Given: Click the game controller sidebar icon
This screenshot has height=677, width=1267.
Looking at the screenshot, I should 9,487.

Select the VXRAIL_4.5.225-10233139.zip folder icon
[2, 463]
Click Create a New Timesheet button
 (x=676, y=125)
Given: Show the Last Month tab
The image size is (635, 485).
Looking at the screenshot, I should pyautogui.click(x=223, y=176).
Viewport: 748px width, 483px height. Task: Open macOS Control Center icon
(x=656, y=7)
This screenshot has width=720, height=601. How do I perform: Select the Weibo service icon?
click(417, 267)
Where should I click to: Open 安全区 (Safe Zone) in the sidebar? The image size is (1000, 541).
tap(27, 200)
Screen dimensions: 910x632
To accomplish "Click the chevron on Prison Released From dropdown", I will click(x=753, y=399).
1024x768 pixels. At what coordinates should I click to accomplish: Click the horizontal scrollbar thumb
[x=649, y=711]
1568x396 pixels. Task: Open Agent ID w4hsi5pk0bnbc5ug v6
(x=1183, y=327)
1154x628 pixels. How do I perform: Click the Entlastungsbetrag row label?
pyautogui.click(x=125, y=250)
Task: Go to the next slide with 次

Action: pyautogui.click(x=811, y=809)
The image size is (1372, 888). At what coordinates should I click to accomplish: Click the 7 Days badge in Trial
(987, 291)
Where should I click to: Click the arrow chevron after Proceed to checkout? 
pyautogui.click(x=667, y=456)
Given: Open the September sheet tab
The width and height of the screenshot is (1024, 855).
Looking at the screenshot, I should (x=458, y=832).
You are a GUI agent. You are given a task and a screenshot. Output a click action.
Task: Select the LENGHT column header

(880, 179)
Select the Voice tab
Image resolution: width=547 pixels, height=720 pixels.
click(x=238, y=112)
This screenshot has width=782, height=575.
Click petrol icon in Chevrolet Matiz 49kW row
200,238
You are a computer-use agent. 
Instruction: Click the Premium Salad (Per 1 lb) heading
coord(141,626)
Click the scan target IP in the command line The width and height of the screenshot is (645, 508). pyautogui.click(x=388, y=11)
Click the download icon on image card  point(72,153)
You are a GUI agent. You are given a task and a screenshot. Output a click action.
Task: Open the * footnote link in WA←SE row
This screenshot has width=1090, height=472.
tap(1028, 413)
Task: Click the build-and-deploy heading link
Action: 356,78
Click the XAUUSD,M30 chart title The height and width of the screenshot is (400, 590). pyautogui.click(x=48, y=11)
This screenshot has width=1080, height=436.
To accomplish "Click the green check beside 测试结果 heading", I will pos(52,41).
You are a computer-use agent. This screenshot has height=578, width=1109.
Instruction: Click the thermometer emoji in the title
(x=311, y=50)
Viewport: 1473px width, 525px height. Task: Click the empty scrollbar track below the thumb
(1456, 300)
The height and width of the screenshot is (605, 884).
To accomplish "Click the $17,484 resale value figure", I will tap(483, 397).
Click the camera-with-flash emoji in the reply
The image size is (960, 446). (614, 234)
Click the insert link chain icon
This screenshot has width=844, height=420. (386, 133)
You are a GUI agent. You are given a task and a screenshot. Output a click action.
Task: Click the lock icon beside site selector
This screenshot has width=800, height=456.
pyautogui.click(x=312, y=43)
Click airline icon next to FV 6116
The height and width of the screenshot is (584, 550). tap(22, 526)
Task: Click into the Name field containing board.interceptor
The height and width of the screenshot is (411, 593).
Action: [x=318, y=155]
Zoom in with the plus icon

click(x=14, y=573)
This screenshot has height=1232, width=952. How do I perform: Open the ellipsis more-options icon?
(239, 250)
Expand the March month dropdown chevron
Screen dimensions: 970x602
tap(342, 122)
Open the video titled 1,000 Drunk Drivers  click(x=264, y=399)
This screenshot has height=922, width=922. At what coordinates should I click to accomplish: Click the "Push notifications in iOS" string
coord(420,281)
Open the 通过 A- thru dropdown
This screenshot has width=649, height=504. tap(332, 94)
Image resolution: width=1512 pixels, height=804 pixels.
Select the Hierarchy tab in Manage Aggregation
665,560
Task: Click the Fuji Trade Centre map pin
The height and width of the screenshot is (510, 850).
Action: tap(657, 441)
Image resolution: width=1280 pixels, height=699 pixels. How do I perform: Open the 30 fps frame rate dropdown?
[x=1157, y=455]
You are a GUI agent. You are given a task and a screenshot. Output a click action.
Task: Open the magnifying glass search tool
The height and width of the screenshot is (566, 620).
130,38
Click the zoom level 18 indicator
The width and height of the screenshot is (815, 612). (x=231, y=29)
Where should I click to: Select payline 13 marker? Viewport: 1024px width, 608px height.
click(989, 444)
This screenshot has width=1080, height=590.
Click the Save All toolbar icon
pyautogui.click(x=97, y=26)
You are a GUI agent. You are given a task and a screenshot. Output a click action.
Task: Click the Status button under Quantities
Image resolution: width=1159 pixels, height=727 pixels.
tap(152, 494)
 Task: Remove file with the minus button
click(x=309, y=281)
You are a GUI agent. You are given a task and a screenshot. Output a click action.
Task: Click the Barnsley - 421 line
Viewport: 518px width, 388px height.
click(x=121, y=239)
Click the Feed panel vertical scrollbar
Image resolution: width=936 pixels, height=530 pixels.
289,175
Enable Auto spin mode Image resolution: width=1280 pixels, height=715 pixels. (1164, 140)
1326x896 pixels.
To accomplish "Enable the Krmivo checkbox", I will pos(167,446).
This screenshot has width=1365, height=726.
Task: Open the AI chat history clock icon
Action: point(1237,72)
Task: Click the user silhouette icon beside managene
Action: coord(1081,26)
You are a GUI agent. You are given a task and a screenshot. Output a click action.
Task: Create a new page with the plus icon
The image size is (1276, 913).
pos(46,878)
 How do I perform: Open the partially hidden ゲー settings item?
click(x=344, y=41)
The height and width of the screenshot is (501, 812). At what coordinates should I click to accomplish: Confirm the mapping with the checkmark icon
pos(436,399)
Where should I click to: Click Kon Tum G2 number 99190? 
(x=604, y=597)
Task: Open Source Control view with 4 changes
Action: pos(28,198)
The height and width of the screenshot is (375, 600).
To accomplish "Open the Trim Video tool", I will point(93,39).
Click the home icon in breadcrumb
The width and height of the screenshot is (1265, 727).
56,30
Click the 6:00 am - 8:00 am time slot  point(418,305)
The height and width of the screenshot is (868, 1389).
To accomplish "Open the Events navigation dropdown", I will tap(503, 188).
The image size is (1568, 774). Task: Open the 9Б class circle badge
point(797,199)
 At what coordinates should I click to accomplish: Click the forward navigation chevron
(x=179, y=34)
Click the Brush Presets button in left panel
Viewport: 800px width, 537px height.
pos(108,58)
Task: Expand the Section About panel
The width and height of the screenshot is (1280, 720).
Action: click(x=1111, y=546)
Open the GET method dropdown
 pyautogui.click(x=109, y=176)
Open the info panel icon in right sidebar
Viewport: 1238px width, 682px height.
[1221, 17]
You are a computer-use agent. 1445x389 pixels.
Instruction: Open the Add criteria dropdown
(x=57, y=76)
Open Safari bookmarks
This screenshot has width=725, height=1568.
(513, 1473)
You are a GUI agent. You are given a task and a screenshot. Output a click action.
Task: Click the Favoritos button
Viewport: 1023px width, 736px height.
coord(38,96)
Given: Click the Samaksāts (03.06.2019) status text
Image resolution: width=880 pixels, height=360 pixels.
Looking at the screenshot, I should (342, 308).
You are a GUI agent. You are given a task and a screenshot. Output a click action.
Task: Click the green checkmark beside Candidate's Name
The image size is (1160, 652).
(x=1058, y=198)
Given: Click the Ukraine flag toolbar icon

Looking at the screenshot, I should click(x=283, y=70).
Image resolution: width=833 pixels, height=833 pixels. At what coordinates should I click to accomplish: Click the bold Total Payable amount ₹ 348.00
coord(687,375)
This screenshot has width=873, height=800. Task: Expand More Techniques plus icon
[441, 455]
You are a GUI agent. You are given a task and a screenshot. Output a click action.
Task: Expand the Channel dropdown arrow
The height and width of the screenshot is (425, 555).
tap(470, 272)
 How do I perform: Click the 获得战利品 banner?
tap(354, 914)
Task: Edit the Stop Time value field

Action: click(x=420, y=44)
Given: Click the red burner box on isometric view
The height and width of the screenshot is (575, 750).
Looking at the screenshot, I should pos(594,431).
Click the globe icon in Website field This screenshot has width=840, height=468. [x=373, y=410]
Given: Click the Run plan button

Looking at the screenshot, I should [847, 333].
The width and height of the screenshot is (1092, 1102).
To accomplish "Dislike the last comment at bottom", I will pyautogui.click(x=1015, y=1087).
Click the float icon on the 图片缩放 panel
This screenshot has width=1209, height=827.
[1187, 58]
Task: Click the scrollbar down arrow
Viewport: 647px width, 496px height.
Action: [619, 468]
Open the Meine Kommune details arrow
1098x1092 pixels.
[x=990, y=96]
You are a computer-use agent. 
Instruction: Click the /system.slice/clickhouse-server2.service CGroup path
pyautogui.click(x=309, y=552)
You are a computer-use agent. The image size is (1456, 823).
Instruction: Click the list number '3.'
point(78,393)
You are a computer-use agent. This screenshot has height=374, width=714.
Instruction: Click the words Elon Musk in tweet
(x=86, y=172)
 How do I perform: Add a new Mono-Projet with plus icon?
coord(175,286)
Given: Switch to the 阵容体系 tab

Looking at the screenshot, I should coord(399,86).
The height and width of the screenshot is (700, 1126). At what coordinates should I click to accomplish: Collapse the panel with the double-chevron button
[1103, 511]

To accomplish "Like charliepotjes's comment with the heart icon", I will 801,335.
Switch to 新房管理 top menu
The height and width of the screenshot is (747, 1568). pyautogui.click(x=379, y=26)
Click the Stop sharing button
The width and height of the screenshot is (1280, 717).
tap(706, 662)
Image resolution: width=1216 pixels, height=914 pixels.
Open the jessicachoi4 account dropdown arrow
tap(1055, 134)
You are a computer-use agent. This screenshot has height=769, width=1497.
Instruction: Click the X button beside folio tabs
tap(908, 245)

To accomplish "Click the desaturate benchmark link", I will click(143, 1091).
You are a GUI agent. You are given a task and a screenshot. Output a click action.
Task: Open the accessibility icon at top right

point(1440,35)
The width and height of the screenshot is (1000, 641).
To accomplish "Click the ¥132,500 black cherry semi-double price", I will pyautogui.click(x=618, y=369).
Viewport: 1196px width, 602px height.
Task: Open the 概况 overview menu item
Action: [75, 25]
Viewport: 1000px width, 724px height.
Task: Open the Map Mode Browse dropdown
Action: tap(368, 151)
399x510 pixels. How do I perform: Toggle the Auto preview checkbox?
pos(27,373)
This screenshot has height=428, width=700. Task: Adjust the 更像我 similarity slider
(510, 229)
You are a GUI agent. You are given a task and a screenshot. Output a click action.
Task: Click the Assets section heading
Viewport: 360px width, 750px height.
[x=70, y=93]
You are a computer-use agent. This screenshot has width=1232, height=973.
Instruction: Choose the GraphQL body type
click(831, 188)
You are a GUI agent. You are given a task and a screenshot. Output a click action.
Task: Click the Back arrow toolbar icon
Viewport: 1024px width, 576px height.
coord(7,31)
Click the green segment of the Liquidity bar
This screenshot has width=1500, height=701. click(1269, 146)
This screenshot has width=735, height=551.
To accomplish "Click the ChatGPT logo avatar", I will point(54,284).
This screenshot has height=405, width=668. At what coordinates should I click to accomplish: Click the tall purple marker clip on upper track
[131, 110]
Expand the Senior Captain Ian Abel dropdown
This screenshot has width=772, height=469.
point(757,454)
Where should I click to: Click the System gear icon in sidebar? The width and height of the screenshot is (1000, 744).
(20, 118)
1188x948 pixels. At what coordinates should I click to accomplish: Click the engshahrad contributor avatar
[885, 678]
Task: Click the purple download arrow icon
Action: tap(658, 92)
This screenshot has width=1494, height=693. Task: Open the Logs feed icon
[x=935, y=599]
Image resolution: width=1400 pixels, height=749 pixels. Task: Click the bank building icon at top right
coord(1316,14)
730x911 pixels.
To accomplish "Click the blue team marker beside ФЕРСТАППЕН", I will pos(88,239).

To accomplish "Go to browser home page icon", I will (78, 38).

________________________

* [PROBLEM DESCRIPTION]
Some lines contain the word "comment". Pull each one out of the listing.

* [EXERCISE ANSWER]
To accomplish "Dislike the last comment at bottom", I will pyautogui.click(x=1015, y=1087).
To accomplish "Like charliepotjes's comment with the heart icon", I will 801,335.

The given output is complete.